We determined the pattern of mutations in exons 2-11 and adjacent intronic regions in breast cancers from Midwestern US white women. Twenty-one mutations were detected in 53 tumors (39.6%). Comparisons of the pattern of mutations within exons 5-9 showed that the frequency of missense mutations (44%) was lower in breast cancers of US Midwestern women than in most tumor types including breast cancers in other populations. Compared to breast cancers reported in a Scottish population, US women had a high frequency of G:C-->T:A transversions (P = 0.046). These findings suggest that environmental or endogenous factors contribute to p53 mutagenesis in mammary tissue to different extents among different populations. With a median follow-up of 19 months, the presence of a mutation was associated with shorter time to disease recurrence (P = 0.05) and shorter survival (P = 0.003). Putative dominant negative missense-type mutations (missense and in-frame microdeletions; P = 0.001) and null mutations (hemizygous nonsense and frameshift mutations; P = 0.007) were equally ominous. Thus, tumors with missense p53 mutations resulting in over-expression of a dysfunctional but otherwise intact protein have a clinical outcome similar to tumors with null mutations resulting in a truncated or garbled protein.

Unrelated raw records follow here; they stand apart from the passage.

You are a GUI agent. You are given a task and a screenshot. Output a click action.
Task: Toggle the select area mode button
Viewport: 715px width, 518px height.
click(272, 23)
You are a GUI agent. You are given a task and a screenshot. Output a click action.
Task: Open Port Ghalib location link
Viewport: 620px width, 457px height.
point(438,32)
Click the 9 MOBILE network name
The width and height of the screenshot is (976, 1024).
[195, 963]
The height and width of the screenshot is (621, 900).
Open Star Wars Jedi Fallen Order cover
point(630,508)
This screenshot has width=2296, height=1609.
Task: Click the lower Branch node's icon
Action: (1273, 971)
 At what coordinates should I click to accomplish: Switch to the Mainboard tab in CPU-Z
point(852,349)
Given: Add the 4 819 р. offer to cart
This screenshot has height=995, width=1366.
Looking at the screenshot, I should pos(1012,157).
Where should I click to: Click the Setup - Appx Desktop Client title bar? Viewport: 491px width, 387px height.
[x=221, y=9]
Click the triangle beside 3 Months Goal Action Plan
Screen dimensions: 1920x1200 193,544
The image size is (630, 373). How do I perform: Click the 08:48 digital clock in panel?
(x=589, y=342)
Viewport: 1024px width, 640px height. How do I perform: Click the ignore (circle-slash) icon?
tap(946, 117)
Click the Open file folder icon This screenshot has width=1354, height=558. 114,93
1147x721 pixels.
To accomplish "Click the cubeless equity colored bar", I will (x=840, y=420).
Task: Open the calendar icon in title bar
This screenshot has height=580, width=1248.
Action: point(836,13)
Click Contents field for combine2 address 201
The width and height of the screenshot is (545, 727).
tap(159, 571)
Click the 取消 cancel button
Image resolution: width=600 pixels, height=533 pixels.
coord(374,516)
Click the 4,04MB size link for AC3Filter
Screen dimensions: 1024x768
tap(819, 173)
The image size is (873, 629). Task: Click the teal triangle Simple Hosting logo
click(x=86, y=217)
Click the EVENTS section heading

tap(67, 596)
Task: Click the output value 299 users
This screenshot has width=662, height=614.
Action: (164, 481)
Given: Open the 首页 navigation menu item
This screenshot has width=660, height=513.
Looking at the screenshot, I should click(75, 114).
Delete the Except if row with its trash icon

Molecular epidemiology of breast cancers in northern and southern Japan: the frequency, clustering, and patterns of p53 gene mutations differ among these two low-risk populations.

Comparison of acquired mutations in the p53 tumor suppressor gene can illuminate factors contributing to carcinogenesis among cancer cohorts. Japan has an ethnically homogeneous population with a low incidence of breast cancer. Previously we reported an unusual frequency, allelic status, and clustering of mutations in breast cancers from the northern part of the main Japanese island. To extend these findings, exons 2-11 and adjacent intronic sequences were analysed in tumors of women from northern (Hokkaido) and southern (Tokushima) Japan. The frequency of breast cancers with p53 gene mutations in the Hokkaido group is the highest reported (81%) while that in Tokushima (28%) is similar to most other populations. Thirteen of the 19 mutations (68.4%) in the Hokkaido cohort were heterozygous, an unusually high frequency for p53 mutations in any tumor type. There were three missense mutations at codon 175, a known hotspot for alterations in the p53 gene, and three missense mutations at codon 179, a rare site for p53 changes. In addition, the patterns of p53 gene mutation differed between the two Japanese cohorts (P=0.04). The multiple differences in acquired p53 mutations suggest unsuspected biological differences among breast cancers in northern and southern Japan. In addition, the high frequency of p53 mutations in breast cancers from Hokkaido predicted a poorer prognosis for this population which was confirmed on examination of mortality data.